As diferenças entre direito e moral, ainda, são observadas dentro das três perspectivas propostas por Miguel Reale: quanto à natureza do ato, diz-se que a moral é bilateral e visa à intenção, a partir da sua exteriorização, e que o direito é bilateral atributivo, visando ao ato exteriorizado a partir da intenção; quanto à forma, a moral é incoercível, sem predeterminação tipológica, enquanto o direito é coercível e especificamente predeterminado, podendo ser heterônomo; por último, quanto ao conteúdo, a moral diz respeito aos valores da pessoa, visa do ao bem individual, enquanto o direito diz respeito aos valores de convivência e visa ao bem social.

No espectro de todas as semelhanças e diferenças apontadas, é chegada à conclusão de que, ao contrário do que fundamentado por Kelsen, não existe direito antiético ou aético. Isso porque as regras jurídicas, como um todo, vinculam-se legitimamente à ética no ordenamento jurídico.

Deste modo, apresenta-se a ligação e a correlação entre a Ética e diversos ramos do Direito, sendo demonstradas uma amplitude de normas éticas inseridas em normas jurídicas positivas.

Inicialmente, fala-se da incorporação da Ética junto ao Direito Constitucional, ocorrida principalmente devido ao fenômeno da constitucionalização do direito. Tal fenômeno, conforme explanado ao decorrer do texto, provoca a introdução de uma ética fundante em toda a sociedade, de modo que o papel de inserção da ética cabe a todos os operadores do direito. Não à toa que a Constituição Federal de 1988 é também chamada de Constituição Ética: os princípios éticos da liberdade, igualdade e justiça encontram-se inscritos logo no preâmbulo da Carta Magna e esta se apresenta como uma carta de princípios, à qual se confere uma dimensão ética insuperável.

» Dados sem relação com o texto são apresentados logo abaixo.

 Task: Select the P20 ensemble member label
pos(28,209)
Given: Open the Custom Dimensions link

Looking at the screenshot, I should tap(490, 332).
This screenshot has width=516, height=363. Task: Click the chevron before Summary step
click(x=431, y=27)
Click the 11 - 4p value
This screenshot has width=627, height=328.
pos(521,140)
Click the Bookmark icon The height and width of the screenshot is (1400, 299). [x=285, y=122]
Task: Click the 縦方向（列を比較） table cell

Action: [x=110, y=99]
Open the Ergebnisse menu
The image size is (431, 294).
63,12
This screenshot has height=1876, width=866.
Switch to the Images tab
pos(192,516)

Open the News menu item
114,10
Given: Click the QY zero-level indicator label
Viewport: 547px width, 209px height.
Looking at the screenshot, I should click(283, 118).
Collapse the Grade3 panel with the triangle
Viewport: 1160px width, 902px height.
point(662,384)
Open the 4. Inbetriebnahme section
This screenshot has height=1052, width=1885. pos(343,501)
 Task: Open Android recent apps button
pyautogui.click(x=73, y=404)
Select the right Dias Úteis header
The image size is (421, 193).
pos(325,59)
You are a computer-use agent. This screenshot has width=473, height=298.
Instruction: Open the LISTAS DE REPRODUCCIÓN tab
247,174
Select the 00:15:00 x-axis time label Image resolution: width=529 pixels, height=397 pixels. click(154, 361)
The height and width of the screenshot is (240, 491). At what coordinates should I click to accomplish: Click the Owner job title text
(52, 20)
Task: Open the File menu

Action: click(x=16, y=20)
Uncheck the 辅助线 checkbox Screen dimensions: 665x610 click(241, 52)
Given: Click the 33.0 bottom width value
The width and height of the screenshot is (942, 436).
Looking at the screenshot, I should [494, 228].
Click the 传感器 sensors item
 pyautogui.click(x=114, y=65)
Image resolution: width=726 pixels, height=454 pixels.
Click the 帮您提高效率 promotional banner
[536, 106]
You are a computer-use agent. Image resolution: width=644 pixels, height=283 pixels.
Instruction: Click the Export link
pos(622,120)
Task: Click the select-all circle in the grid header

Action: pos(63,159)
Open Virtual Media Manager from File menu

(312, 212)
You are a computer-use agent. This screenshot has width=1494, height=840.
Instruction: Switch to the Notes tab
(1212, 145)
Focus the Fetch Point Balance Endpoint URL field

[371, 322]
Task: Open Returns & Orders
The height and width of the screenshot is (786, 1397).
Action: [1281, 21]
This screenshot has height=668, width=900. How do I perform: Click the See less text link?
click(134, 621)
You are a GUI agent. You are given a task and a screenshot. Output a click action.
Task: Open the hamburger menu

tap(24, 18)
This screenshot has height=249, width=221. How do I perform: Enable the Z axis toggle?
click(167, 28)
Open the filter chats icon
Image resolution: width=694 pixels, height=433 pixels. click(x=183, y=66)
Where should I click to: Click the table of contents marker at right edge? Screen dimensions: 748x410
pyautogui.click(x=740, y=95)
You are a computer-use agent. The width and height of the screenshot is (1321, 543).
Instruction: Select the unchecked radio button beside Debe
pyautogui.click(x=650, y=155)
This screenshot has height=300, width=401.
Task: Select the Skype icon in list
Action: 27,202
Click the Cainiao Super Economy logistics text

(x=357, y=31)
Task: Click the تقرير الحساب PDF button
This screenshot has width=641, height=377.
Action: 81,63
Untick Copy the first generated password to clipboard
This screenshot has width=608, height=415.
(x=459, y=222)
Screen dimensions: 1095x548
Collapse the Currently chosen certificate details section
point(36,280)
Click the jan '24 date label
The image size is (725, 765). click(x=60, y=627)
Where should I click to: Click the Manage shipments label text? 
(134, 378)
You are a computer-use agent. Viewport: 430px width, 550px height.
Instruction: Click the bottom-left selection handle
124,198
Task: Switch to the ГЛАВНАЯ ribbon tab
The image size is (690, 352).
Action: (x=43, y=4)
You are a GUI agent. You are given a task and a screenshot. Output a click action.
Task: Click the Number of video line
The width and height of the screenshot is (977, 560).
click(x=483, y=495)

Os princípios éticos que residem no texto constitucional, vale ressaltar, emanam a todo o ordenamento jurídico, como pode ser percebido por meio de uma interpretação hermenêutica – já que a Constituição é fundamento de validade de todas as normas inferiores.

Os direitos e garantias fundamentais citados pela Carta Magna apresentam-se como preceitos éticos a serem assegurados a todas as pessoas, sendo, de fato, critérios morais, ou seja, pautas de deliberação que devem ser levadas em conta na tomada de quaisquer decisões, políticas ou jurídicas, pelos detentores de poder e operadores jurídicos.

Como exemplos da intrínseca inserção da ética no âmbito do Direito Constitucional, pode ser citada a posição de destaque concedida ao princípio da dignidade da pessoa humana, cujo fundamento último é o fundamento moral. Também os direitos fundamentais se inserem numa ética transgeracional. Além desses, podem ser citados o estabelecimento de uma Ordem Social, o dever de probidade (consubstanciado na estipulação da improbidade administrativa como causa de suspensão dos direitos políticos), dentre outros.

Percebe-se, deste modo, que a Constituição Federal de 1988 contempla, nos mais diversos dispositivos, temas morais e éticos, o que se justifica pelo seu próprio processo de formulação, dado à época em que o país passava por um processo de redemocratização. Deste modo, a temática moral e ética inseridas na Carta Magna servem de arcabouço para a organização do futuro almejado na época, e ainda nos dias de hoje, idealizado num projeto de Nação que deve ser concretizado pelas condutas éticas dos governantes e dos governados – o que é preceito da democracia participativa.

Assim, é chegada à conclusão de que a separação radical entre Moral e Direito, postulada pelo positivismo jurídico, é completamente inadequada e esvaziaria o sentido ético da Constituição.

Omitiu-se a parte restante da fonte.